Proposal: Feature to allow users to run Hadoop jobs on Druid segments

This can be enabled by just bringing DruidInputFormat( https://github.com/himanshug/druid-hadoop-utils/blob/master/druid-mr/src/main/java/com/yahoo/druid/hadoop/DruidInputFormat.java ) from druid-hadoop-utils project into druid, which is intended to be a very simple wrapper on existing DatasourceInputFormat.

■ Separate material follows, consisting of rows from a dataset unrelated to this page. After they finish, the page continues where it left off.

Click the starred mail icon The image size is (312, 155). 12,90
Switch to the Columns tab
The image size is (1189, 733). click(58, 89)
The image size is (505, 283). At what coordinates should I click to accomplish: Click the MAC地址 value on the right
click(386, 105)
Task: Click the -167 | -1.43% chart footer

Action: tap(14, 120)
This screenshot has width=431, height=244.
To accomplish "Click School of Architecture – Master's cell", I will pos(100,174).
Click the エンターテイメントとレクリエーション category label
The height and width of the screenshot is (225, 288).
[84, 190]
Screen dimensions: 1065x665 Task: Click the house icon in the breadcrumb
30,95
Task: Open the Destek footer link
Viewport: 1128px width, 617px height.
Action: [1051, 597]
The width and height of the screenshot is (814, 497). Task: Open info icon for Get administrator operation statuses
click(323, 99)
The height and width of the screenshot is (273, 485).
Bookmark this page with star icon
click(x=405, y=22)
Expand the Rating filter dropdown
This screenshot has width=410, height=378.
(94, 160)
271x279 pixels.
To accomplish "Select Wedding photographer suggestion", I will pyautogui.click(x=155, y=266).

Also, Currently druid-hadoop-utils depends on druid-indexing-hadoop and druid-server. For the users just wanting to run hadoop jobs on druid segments, this pulls a lot of unnecessary dependencies. To avoid that, I am going to create a new module “common-hadoop” and pull in necessary classes from “indexing-hadoop/src/main/java/io/druid/indexer/hadoop/” and make “indexing-hadoop” depend on “common-hadoop”. We would also need to move some simple stuff to druid-processing.
This will allow users to run hadoop jobs on druid segments by just including druid-common-hadoop.jar (and its dependencies druid-processing, druid-common etc).

If this sounds ok, I will soon send the PR.

– Himanshu

+1 several people have asked for this.

I meant to post this to druid-dev group. moving.